**Task details:**
Each entry needs to be copied exactly, with nothing left out.
(Beginning of Task input)
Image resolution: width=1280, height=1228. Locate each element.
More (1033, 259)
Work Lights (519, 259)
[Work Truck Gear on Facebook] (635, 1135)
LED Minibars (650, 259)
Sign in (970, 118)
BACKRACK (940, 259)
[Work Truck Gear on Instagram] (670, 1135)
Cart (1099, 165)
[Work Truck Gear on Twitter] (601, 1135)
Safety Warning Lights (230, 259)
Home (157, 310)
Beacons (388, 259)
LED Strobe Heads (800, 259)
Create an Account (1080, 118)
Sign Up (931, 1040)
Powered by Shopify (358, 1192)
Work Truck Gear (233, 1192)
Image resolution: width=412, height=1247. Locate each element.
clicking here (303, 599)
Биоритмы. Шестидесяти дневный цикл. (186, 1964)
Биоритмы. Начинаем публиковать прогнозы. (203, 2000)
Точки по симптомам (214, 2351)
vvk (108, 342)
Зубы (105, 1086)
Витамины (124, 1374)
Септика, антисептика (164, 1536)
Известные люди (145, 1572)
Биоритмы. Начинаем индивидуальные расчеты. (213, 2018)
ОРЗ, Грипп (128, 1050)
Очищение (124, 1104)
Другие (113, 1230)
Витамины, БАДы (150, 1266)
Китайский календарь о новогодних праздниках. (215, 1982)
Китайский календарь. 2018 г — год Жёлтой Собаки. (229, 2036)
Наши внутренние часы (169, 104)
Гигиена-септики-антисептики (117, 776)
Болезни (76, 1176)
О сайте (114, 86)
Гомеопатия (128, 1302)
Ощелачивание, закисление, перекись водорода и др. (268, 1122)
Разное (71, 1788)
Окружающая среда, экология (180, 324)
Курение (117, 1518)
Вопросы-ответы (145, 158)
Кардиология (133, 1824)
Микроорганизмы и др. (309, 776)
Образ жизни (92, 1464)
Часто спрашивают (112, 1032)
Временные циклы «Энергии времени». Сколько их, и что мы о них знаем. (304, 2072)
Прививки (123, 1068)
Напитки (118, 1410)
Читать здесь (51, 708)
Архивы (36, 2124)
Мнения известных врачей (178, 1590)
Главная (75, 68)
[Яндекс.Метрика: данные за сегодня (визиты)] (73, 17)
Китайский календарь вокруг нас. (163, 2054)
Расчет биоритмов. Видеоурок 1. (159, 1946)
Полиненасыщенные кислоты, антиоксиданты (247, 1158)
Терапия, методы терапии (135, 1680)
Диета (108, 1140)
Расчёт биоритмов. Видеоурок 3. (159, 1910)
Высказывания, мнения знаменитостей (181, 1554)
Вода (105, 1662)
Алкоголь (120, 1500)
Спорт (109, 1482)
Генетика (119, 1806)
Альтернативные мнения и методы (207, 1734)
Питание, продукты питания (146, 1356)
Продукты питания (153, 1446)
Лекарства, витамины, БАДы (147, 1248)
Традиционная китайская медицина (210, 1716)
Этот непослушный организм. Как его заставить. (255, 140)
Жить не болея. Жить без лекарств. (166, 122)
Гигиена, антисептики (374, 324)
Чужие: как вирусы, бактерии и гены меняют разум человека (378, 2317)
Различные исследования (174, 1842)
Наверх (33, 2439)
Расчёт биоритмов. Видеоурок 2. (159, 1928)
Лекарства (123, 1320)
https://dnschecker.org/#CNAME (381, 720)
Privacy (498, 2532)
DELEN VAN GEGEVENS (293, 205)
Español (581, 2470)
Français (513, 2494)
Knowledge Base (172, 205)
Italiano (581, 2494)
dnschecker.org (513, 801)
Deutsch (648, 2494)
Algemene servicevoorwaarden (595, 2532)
(End of Task input)
**Output for this task:**
Image resolution: width=1280, height=1228. Locate each element.
More (1033, 259)
Work Lights (519, 259)
[Work Truck Gear on Facebook] (635, 1135)
LED Minibars (650, 259)
Sign in (970, 118)
BACKRACK (940, 259)
[Work Truck Gear on Instagram] (670, 1135)
Cart (1099, 165)
[Work Truck Gear on Twitter] (601, 1135)
Safety Warning Lights (230, 259)
Home (157, 310)
Beacons (388, 259)
LED Strobe Heads (800, 259)
Create an Account (1080, 118)
Sign Up (931, 1040)
Powered by Shopify (358, 1192)
Work Truck Gear (233, 1192)
Image resolution: width=412, height=1247. Locate each element.
clicking here (303, 599)
Биоритмы. Шестидесяти дневный цикл. (186, 1964)
Биоритмы. Начинаем публиковать прогнозы. (203, 2000)
Точки по симптомам (214, 2351)
vvk (108, 342)
Зубы (105, 1086)
Витамины (124, 1374)
Септика, антисептика (164, 1536)
Известные люди (145, 1572)
Биоритмы. Начинаем индивидуальные расчеты. (213, 2018)
ОРЗ, Грипп (128, 1050)
Очищение (124, 1104)
Другие (113, 1230)
Витамины, БАДы (150, 1266)
Китайский календарь о новогодних праздниках. (215, 1982)
Китайский календарь. 2018 г — год Жёлтой Собаки. (229, 2036)
Наши внутренние часы (169, 104)
Гигиена-септики-антисептики (117, 776)
Болезни (76, 1176)
О сайте (114, 86)
Гомеопатия (128, 1302)
Ощелачивание, закисление, перекись водорода и др. (268, 1122)
Разное (71, 1788)
Окружающая среда, экология (180, 324)
Курение (117, 1518)
Вопросы-ответы (145, 158)
Кардиология (133, 1824)
Микроорганизмы и др. (309, 776)
Образ жизни (92, 1464)
Часто спрашивают (112, 1032)
Временные циклы «Энергии времени». Сколько их, и что мы о них знаем. (304, 2072)
Прививки (123, 1068)
Напитки (118, 1410)
Читать здесь (51, 708)
Архивы (36, 2124)
Мнения известных врачей (178, 1590)
Главная (75, 68)
[Яндекс.Метрика: данные за сегодня (визиты)] (73, 17)
Китайский календарь вокруг нас. (163, 2054)
Расчет биоритмов. Видеоурок 1. (159, 1946)
Полиненасыщенные кислоты, антиоксиданты (247, 1158)
Терапия, методы терапии (135, 1680)
Диета (108, 1140)
Расчёт биоритмов. Видеоурок 3. (159, 1910)
Высказывания, мнения знаменитостей (181, 1554)
Вода (105, 1662)
Алкоголь (120, 1500)
Спорт (109, 1482)
Генетика (119, 1806)
Альтернативные мнения и методы (207, 1734)
Питание, продукты питания (146, 1356)
Продукты питания (153, 1446)
Лекарства, витамины, БАДы (147, 1248)
Традиционная китайская медицина (210, 1716)
Этот непослушный организм. Как его заставить. (255, 140)
Жить не болея. Жить без лекарств. (166, 122)
Гигиена, антисептики (374, 324)
Чужие: как вирусы, бактерии и гены меняют разум человека (378, 2317)
Различные исследования (174, 1842)
Наверх (33, 2439)
Расчёт биоритмов. Видеоурок 2. (159, 1928)
Лекарства (123, 1320)
https://dnschecker.org/#CNAME (381, 720)
Privacy (498, 2532)
DELEN VAN GEGEVENS (293, 205)
Español (581, 2470)
Français (513, 2494)
Knowledge Base (172, 205)
Italiano (581, 2494)
dnschecker.org (513, 801)
Deutsch (648, 2494)
Algemene servicevoorwaarden (595, 2532)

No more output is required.